DATA UNDER STUDY:
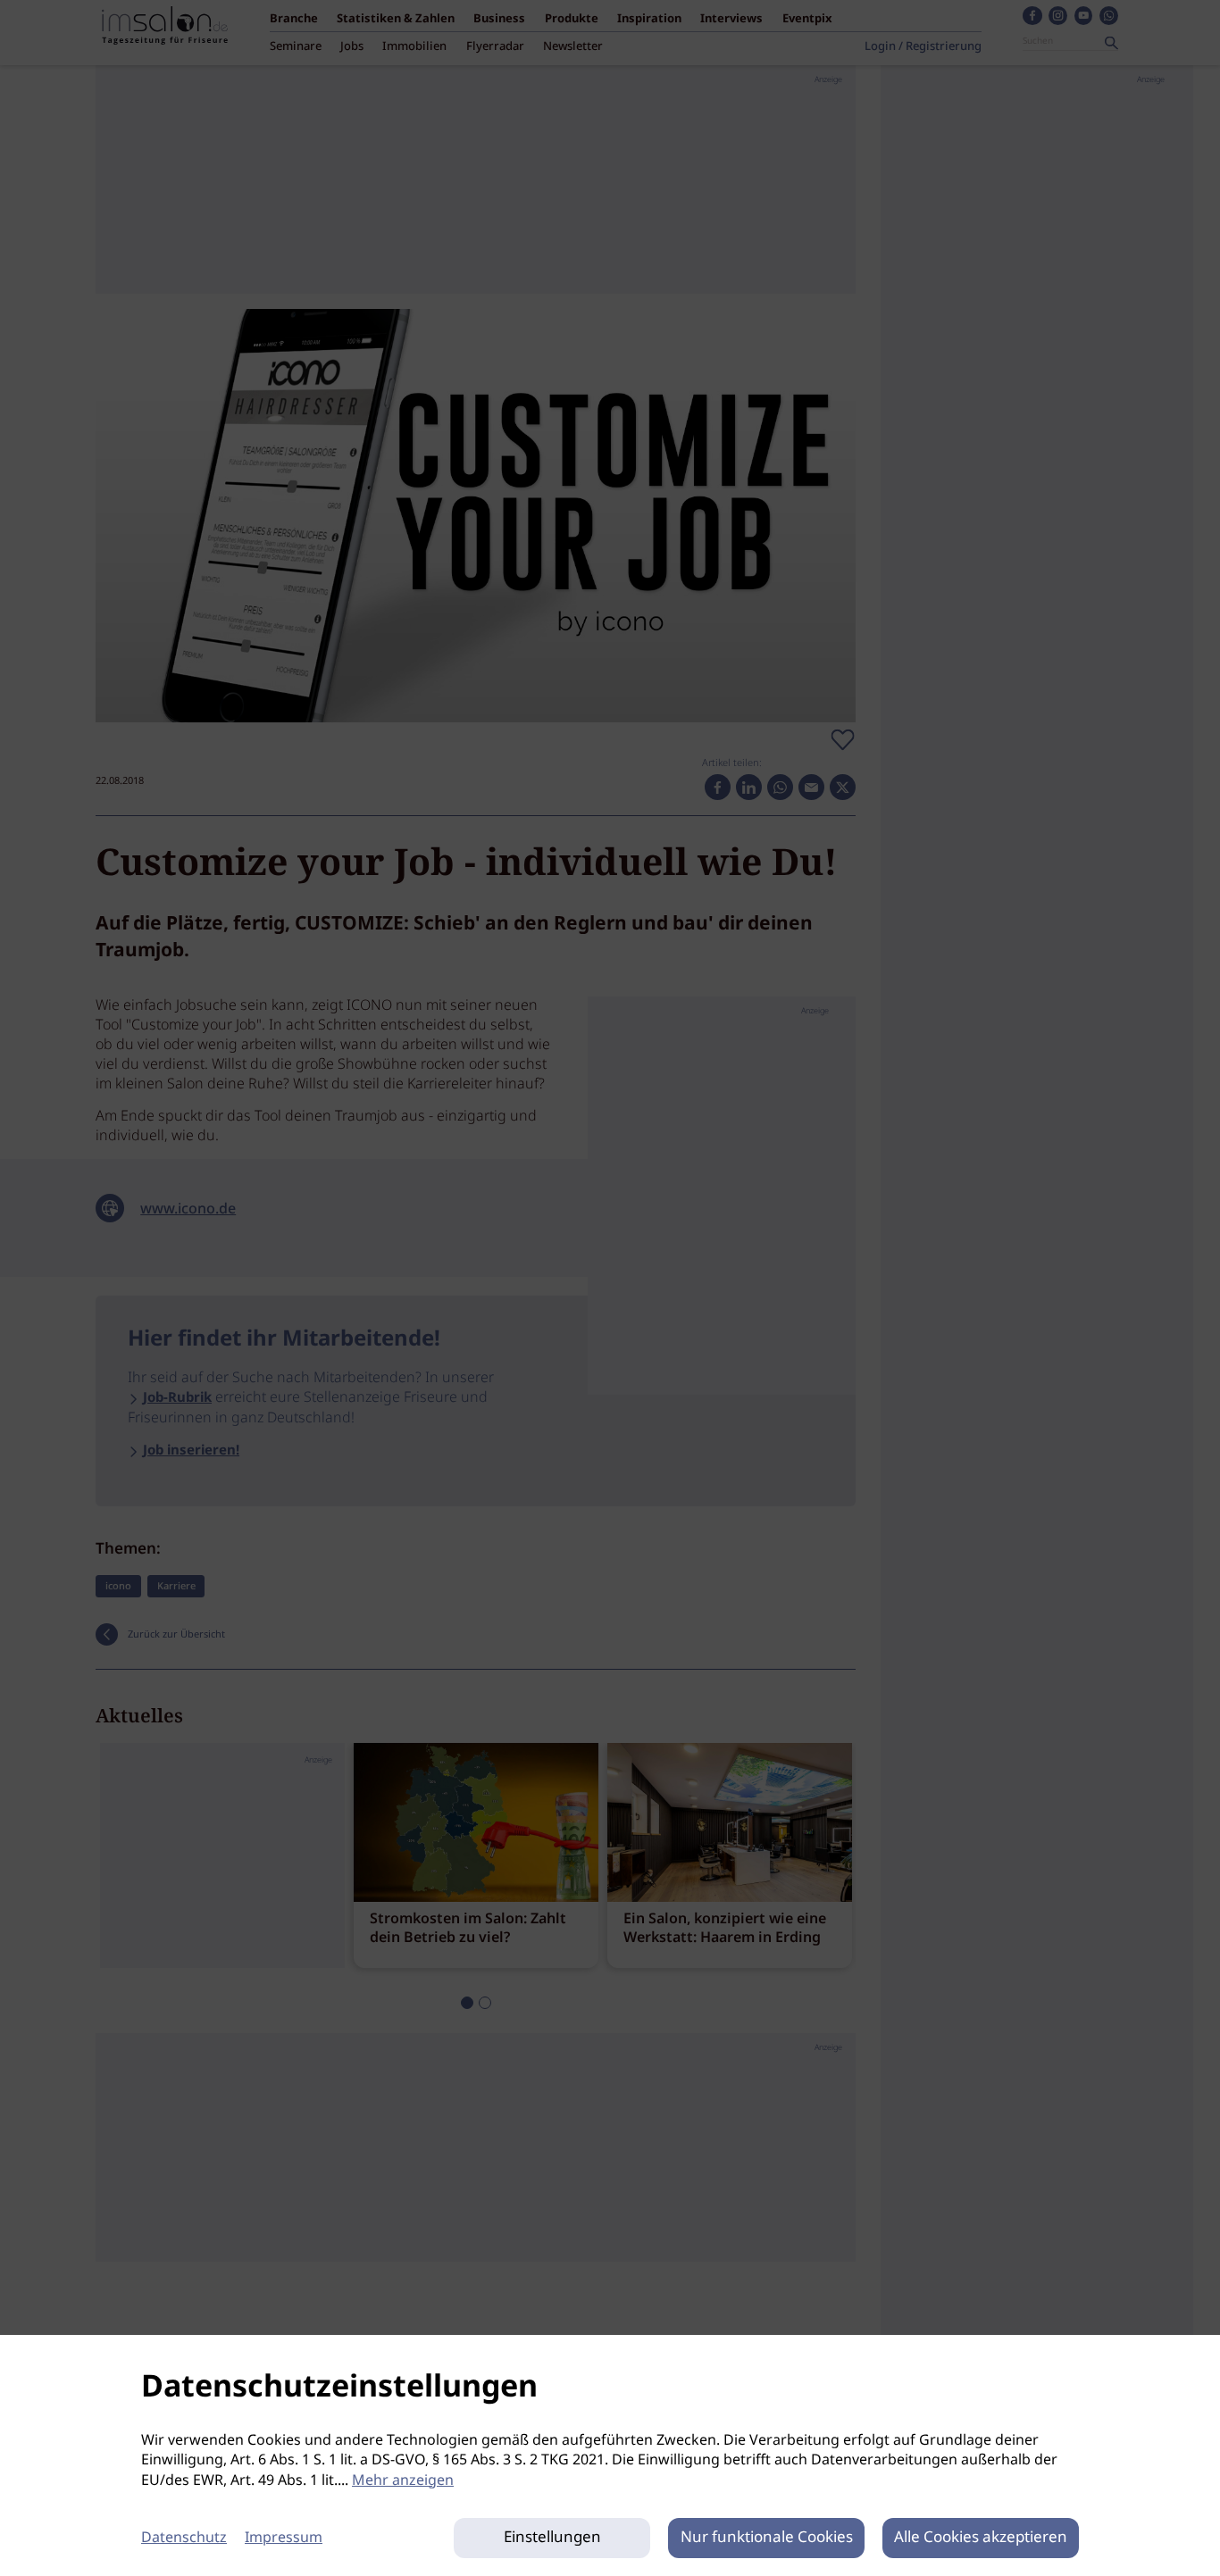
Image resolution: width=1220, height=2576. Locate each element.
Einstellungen (552, 2538)
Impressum (283, 2538)
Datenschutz (184, 2538)
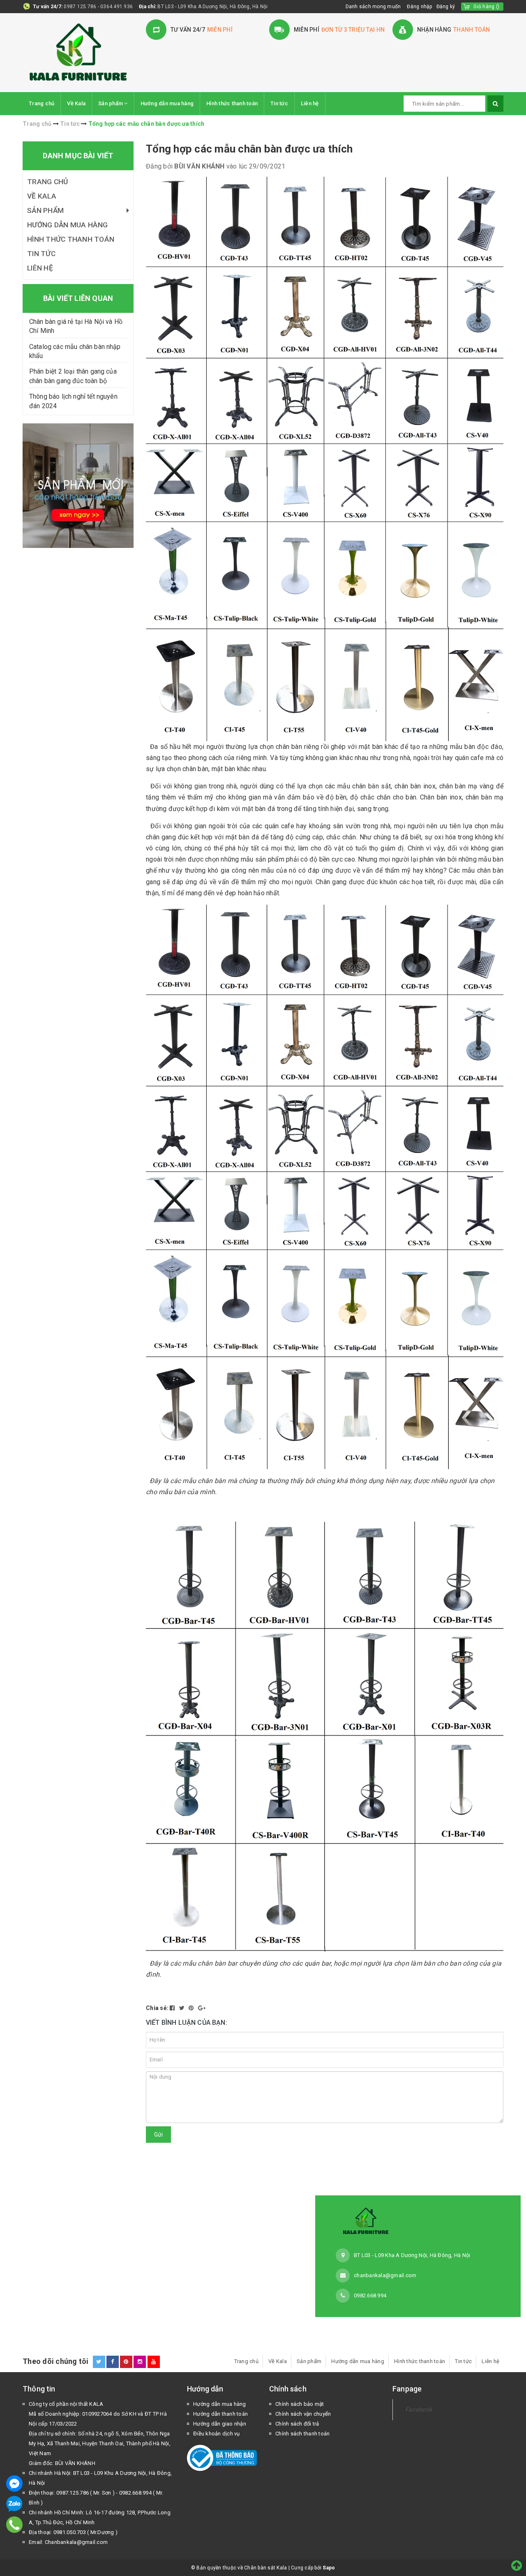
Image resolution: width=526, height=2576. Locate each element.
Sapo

WORK INSTRUCTIONS: From the line containing "Einstellungen (552, 2538)" to the last line of the records, inclusive, output the lines exactly as written and nothing else; leave out the pictures.

RESULT BELOW:
Einstellungen (552, 2538)
Impressum (283, 2538)
Datenschutz (184, 2538)
Image resolution: width=526, height=2576. Locate each element.
Sapo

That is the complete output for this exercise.